Goal of the exercise: Which lines of the records contain the word "agent"? Copy each one.

Records drawn from a dataset:
-=-=-=-=-
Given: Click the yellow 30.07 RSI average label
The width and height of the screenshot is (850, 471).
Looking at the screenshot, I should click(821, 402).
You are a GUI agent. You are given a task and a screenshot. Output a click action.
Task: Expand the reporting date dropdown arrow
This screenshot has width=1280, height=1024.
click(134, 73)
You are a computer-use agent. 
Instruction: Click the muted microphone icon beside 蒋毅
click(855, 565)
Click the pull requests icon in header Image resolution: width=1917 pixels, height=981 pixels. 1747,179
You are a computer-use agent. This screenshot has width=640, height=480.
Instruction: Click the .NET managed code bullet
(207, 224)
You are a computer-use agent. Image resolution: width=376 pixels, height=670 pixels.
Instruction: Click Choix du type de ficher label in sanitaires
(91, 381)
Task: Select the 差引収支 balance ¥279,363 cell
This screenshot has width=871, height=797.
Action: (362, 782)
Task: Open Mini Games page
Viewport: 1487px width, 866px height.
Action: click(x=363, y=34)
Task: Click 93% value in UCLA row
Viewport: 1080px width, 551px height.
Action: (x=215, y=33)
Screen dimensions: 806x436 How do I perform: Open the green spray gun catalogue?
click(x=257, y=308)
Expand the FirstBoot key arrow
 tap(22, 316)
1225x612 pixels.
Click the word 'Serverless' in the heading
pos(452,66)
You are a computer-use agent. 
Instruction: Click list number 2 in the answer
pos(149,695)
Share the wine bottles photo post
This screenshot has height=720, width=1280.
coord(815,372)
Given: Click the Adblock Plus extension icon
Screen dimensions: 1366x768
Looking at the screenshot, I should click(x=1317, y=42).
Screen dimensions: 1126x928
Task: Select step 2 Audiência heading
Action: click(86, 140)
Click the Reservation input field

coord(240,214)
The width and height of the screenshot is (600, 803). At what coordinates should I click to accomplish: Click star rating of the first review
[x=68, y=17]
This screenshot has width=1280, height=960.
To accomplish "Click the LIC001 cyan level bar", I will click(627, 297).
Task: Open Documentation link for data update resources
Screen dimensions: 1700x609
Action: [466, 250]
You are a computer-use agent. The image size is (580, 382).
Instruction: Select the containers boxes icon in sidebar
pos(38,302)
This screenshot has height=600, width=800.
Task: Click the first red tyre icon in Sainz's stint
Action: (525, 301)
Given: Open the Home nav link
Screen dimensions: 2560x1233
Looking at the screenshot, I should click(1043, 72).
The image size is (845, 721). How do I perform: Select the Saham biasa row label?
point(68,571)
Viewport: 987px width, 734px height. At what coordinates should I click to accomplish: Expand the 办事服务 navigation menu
-=-=-=-=-
Answer section:
You are a GUI agent. You are given a task and a screenshot. Output a click action.
You are a computer-use agent. 
You are a computer-use agent. This screenshot has width=640, height=480.
You are a computer-use agent. Image resolution: width=376 pixels, height=670 pixels.
You are a computer-use agent. 
You are a computer-use agent. The image size is (580, 382).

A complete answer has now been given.